CHECK YOUR UNDERSTANDING:
a – Copy out the passage of the extract on chronic kidney disease between "If your kidneys stop" and "doctor right away.", inclusive.
b – Answer these questions using the extract on chronic kidney disease.
(i) Above what age does the extract say a person faces increased risk of CKD?
(ii) What condition is described as inflammation of the kidney's filtering units?
(iii) What does the extract advise doing on noticing one or more of the listed symptoms?

Some factors that increase the risk of CKD:

  • Diabetes
  • High blood pressure (hypertension)
  • Heart disease
  • Having a family member with kidney disease
  • Being African-American, Hispanic, Native American or Asian
  • Being over 60 years old

Common causes for Chronic Kidney Disease

Causes and conditions that cause chronic kidney disease include:

  • Diabetes
  • High blood pressure
  • Glomerulonephritis or inflammation of the kidney’s filtering units
  • Kidney tubules and surrounding structures get inflamed
  • Polycystic kidney disease
  • Obstruction of the urinary tract, from enlarged prostate, kidney stones and some cancers
  • A condition where the urine backs up into the kidneys
  • Recurrent kidney infection

Symptoms of kidney failure

Some common symptoms if your kidneys are beginning to fail are:

  • Itchy skin
  • Muscle cramps
  • Nausea and vomiting
  • Loss of hunger
  • Swelling in your feet and ankles
  • Too much urine/less urine
  • Breathing problem
  • Trouble sleeping

If your kidneys stop working suddenly (acute kidney failure), you may notice one or more of the following symptoms:

  • Abdominal pain
  • Back pain
  • Diarrhoea
  • Fever
  • Nosebleeds
  • Rash
  • Vomiting

If you notice one or more of these symptoms, contact a doctor right away.

RECORDS PROVIDED:
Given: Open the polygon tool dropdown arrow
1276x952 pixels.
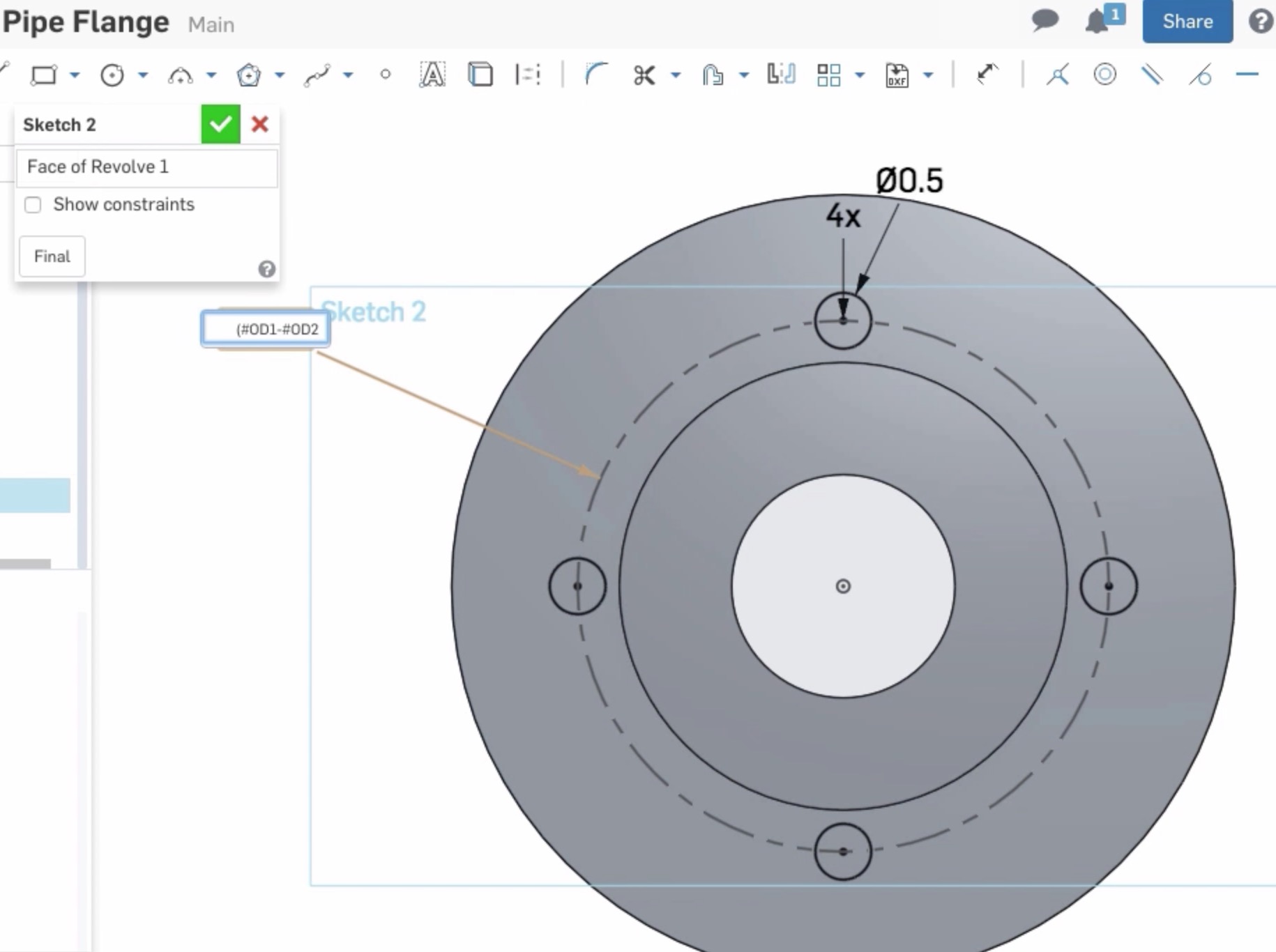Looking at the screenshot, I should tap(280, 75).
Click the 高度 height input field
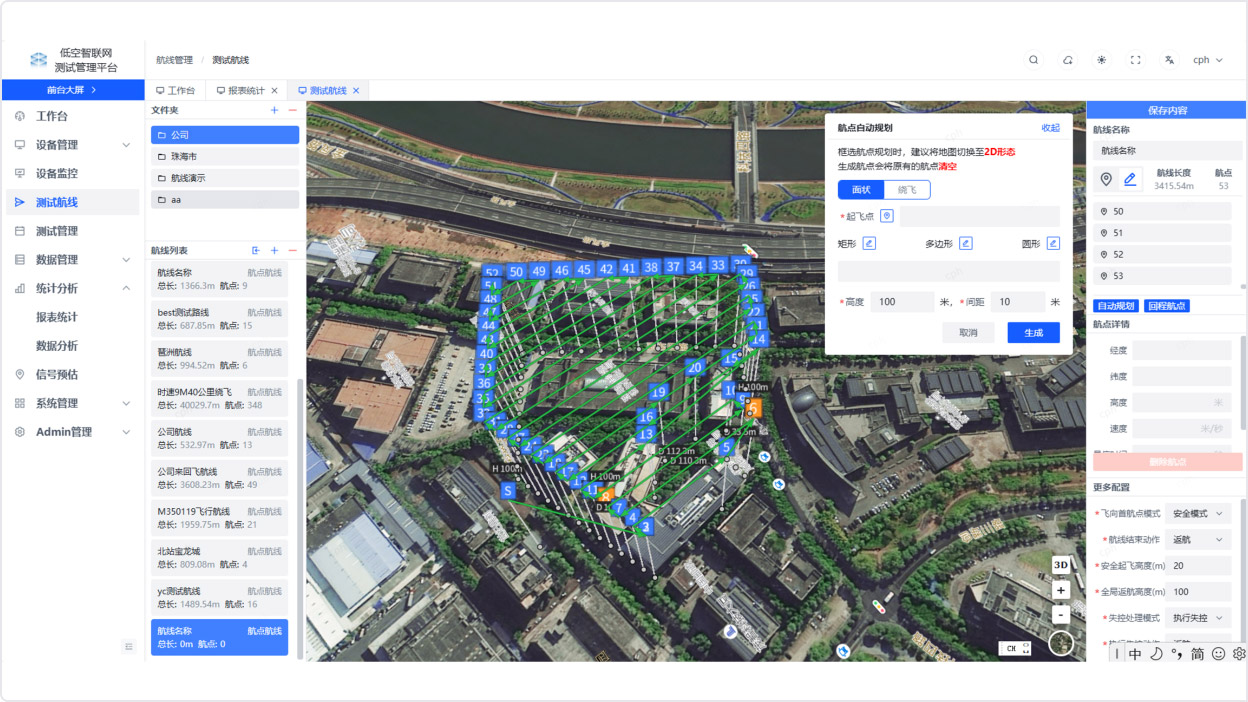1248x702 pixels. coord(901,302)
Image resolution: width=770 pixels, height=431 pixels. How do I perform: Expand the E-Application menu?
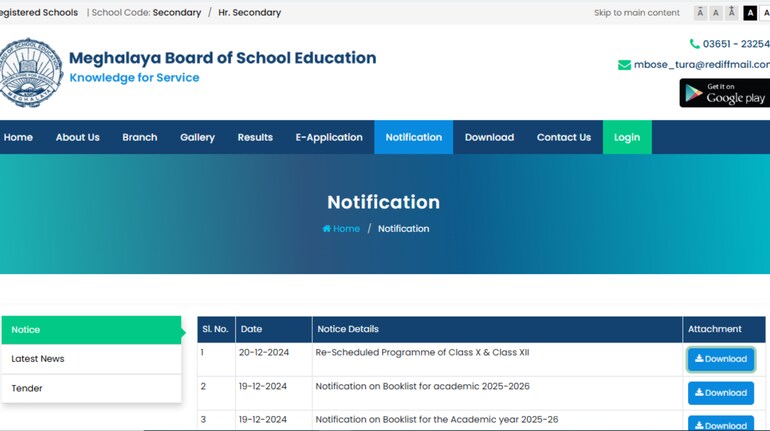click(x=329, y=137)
* * *
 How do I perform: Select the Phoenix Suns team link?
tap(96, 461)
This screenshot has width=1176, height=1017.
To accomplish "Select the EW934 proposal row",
...
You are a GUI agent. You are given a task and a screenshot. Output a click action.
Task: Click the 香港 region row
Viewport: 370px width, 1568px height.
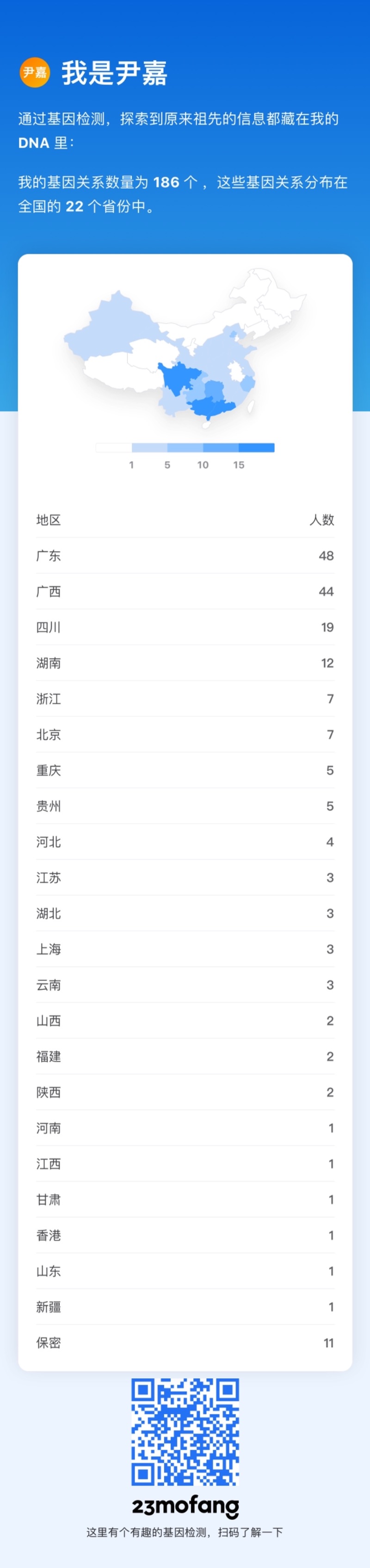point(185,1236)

SOLUTIONS:
a –
If your kidneys stop working suddenly (acute kidney failure), you may notice one or more of the following symptoms:

  • Abdominal pain
  • Back pain
  • Diarrhoea
  • Fever
  • Nosebleeds
  • Rash
  • Vomiting

If you notice one or more of these symptoms, contact a doctor right away.

b –
(i) Over 60 years old.
(ii) Glomerulonephritis.
(iii) Contact a doctor right away.